## Work to be completed
The expected answer comprises all lines from the entries that contain the string "will".

## Information
***
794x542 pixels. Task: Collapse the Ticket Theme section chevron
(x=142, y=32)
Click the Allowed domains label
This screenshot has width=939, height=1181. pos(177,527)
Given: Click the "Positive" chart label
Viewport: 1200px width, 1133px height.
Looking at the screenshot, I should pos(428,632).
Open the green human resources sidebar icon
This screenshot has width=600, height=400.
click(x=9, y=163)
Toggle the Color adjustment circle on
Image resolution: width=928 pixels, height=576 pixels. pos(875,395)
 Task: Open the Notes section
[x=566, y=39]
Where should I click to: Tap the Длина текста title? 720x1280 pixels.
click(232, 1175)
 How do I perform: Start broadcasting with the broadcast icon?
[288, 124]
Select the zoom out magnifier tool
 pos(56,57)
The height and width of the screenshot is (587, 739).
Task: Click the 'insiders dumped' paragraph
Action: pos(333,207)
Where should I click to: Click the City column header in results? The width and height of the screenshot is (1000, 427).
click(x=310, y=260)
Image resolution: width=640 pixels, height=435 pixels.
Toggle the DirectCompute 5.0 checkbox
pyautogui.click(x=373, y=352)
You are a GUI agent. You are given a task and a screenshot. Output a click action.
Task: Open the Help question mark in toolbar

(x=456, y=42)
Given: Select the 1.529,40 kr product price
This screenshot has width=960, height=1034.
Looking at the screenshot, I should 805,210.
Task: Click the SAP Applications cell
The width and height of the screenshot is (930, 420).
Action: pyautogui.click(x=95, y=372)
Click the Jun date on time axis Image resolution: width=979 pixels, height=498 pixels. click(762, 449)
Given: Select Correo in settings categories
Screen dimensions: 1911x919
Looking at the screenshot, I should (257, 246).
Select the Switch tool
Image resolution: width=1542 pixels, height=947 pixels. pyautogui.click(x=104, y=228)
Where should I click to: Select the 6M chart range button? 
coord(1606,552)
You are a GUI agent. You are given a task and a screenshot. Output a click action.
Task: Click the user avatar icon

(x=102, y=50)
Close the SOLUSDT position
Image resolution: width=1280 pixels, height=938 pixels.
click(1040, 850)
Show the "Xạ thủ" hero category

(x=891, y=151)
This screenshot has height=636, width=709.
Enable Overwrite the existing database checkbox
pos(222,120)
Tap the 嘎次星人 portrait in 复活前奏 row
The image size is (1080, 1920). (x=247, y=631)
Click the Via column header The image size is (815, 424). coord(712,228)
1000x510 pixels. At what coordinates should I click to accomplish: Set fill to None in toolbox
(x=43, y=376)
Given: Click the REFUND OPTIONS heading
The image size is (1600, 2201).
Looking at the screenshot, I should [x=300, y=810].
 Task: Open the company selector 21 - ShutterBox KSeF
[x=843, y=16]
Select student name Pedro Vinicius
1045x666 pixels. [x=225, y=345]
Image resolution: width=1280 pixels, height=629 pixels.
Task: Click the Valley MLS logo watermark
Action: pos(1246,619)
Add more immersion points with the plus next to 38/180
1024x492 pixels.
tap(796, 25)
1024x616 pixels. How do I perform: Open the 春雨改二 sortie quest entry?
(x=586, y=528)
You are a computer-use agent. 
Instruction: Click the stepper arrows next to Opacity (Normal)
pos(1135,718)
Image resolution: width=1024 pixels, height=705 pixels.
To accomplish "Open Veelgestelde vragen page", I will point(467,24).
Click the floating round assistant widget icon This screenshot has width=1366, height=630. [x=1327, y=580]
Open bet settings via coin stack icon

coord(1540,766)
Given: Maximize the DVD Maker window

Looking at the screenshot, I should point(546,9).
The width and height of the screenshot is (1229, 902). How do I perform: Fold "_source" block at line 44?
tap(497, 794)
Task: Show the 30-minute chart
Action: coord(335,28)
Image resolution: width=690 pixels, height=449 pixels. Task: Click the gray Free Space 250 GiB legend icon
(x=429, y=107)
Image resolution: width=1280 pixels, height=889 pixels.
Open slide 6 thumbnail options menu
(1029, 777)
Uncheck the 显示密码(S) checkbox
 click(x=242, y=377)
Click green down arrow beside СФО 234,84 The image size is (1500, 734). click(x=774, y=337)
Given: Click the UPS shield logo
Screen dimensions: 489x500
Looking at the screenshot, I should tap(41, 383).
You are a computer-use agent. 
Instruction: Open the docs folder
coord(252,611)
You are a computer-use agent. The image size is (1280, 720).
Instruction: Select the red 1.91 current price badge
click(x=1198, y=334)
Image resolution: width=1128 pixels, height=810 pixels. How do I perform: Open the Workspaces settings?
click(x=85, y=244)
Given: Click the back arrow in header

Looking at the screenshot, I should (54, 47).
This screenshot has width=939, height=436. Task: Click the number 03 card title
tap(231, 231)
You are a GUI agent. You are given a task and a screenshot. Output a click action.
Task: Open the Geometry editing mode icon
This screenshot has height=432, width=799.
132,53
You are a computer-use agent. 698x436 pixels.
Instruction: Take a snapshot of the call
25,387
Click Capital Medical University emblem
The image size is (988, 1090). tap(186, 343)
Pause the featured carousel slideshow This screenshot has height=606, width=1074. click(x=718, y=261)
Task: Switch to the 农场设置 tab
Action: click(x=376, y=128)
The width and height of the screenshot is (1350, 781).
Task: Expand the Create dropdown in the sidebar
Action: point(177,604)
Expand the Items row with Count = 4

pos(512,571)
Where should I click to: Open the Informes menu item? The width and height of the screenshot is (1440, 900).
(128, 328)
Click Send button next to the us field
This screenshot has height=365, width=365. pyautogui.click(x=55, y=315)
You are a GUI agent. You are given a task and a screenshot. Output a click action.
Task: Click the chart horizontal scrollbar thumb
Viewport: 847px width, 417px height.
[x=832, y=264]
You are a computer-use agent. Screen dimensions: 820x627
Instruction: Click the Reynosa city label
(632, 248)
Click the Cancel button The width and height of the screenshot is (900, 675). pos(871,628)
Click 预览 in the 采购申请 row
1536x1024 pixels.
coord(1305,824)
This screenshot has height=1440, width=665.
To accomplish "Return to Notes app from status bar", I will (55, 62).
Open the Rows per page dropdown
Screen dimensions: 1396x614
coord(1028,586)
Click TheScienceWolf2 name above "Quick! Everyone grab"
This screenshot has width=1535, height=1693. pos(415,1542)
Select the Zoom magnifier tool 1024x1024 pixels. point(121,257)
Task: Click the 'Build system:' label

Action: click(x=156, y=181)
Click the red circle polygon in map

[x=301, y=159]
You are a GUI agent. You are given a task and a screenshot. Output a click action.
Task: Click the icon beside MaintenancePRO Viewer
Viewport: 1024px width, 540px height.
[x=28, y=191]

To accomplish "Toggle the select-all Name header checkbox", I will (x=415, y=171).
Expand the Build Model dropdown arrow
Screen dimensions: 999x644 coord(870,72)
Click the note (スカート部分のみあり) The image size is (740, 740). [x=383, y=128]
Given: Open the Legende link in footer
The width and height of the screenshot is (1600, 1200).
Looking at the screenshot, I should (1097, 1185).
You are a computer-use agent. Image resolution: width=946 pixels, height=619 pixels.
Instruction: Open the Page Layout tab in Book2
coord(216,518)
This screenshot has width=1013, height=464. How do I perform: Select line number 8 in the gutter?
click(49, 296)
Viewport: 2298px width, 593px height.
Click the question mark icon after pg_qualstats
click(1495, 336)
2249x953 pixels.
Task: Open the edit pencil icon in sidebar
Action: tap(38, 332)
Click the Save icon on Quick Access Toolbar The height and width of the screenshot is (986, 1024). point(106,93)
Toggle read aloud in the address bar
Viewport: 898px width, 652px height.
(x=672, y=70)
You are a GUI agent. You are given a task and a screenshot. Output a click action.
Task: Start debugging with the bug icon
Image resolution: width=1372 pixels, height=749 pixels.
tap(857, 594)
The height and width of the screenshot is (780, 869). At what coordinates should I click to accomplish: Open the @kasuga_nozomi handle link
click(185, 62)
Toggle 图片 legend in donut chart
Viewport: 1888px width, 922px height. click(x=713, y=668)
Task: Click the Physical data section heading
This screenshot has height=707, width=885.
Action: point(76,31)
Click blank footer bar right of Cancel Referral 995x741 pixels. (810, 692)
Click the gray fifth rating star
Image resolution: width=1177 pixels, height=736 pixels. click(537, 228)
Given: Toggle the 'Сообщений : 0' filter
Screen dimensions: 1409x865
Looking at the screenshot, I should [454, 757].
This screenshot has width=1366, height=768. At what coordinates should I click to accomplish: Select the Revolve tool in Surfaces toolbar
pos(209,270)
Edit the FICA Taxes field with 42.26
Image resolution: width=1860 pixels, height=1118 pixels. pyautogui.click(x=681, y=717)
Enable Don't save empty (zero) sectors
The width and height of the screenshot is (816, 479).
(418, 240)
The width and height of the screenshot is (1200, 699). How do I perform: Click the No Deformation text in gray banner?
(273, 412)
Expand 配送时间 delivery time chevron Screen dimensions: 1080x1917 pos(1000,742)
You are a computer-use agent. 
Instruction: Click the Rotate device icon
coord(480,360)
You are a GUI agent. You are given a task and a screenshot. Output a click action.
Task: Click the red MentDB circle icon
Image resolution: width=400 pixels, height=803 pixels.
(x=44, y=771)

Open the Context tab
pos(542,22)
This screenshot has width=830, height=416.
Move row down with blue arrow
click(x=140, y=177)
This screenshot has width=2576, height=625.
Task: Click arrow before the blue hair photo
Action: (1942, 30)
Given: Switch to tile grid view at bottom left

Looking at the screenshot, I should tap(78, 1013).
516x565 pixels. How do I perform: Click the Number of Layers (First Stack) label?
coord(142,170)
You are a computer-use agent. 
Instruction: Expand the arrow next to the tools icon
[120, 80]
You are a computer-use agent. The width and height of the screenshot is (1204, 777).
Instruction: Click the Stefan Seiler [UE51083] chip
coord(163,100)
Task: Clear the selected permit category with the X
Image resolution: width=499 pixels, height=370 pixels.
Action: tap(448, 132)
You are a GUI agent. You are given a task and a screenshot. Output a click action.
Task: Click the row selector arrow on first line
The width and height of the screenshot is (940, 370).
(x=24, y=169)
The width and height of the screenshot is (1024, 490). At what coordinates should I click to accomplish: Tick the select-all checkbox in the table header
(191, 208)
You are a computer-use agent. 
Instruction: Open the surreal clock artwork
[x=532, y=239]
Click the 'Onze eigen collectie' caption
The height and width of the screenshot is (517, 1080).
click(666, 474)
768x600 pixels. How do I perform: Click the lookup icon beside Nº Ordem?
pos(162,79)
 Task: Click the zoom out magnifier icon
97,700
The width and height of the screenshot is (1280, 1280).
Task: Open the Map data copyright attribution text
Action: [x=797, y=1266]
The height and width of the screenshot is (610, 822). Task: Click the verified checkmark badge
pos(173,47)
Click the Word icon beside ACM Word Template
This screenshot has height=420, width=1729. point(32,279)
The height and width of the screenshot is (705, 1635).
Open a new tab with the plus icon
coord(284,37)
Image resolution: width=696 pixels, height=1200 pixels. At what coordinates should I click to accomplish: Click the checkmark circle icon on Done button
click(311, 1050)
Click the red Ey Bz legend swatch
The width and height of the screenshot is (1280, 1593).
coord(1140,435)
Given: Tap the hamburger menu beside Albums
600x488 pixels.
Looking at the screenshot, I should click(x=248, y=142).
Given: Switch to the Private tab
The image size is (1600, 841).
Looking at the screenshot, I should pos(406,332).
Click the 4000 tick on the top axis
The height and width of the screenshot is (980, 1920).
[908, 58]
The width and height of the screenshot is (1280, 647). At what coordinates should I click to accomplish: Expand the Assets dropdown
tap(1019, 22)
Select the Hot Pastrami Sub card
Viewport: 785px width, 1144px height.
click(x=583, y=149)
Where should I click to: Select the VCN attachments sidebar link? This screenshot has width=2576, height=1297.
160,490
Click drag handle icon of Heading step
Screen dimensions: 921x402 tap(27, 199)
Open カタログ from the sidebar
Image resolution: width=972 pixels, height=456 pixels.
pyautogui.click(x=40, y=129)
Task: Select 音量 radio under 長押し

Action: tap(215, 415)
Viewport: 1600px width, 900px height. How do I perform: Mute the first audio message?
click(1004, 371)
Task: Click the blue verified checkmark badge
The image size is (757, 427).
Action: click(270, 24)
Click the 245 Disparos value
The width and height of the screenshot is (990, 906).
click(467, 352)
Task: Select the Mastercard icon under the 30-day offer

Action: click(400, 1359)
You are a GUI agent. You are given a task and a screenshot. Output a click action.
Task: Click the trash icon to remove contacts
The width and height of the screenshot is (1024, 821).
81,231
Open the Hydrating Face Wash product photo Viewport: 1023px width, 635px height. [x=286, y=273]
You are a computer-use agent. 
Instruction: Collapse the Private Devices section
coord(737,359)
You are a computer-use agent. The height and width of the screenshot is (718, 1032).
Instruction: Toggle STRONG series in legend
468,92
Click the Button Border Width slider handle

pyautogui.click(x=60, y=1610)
***
## Result of this exercise
To accomplish "Open Veelgestelde vragen page", I will point(467,24).
To accomplish "Return to Notes app from status bar", I will (55, 62).
To accomplish "Toggle the select-all Name header checkbox", I will (x=415, y=171).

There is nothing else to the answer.